Word and item position data

————

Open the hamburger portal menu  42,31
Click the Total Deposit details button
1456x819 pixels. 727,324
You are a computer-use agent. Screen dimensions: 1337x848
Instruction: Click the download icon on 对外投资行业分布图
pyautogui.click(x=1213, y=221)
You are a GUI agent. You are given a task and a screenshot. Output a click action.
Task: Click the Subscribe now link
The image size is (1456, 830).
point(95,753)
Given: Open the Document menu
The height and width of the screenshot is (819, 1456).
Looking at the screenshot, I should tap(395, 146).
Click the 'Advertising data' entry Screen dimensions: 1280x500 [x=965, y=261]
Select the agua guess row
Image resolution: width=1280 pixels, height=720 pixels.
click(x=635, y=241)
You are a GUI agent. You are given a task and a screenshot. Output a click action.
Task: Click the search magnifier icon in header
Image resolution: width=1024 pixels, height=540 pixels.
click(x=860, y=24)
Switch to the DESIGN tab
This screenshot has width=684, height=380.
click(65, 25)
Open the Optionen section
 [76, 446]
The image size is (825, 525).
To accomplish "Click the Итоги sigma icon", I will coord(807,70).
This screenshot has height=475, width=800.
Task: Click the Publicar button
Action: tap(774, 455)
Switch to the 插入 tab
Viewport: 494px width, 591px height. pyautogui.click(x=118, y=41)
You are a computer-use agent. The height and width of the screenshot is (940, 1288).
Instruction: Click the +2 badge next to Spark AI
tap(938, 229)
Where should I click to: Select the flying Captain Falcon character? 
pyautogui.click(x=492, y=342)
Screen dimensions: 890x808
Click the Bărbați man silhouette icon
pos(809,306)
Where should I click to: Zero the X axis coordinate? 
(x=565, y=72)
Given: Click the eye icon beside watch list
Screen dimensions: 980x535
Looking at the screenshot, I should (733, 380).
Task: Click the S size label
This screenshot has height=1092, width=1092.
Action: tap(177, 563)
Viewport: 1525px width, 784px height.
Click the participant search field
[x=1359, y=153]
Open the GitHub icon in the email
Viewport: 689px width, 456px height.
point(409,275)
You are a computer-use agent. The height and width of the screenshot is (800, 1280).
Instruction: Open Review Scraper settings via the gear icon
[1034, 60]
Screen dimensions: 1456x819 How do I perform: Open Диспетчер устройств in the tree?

————

▶ Short exercise
Locate each line in the items above that contains the string "computer", and copy those lines out in full.

▶ Answer for this exercise
You are a computer-use agent. Screen dimensions: 1337x848
You are a computer-use agent. The height and width of the screenshot is (940, 1288).
You are a computer-use agent. The height and width of the screenshot is (800, 1280).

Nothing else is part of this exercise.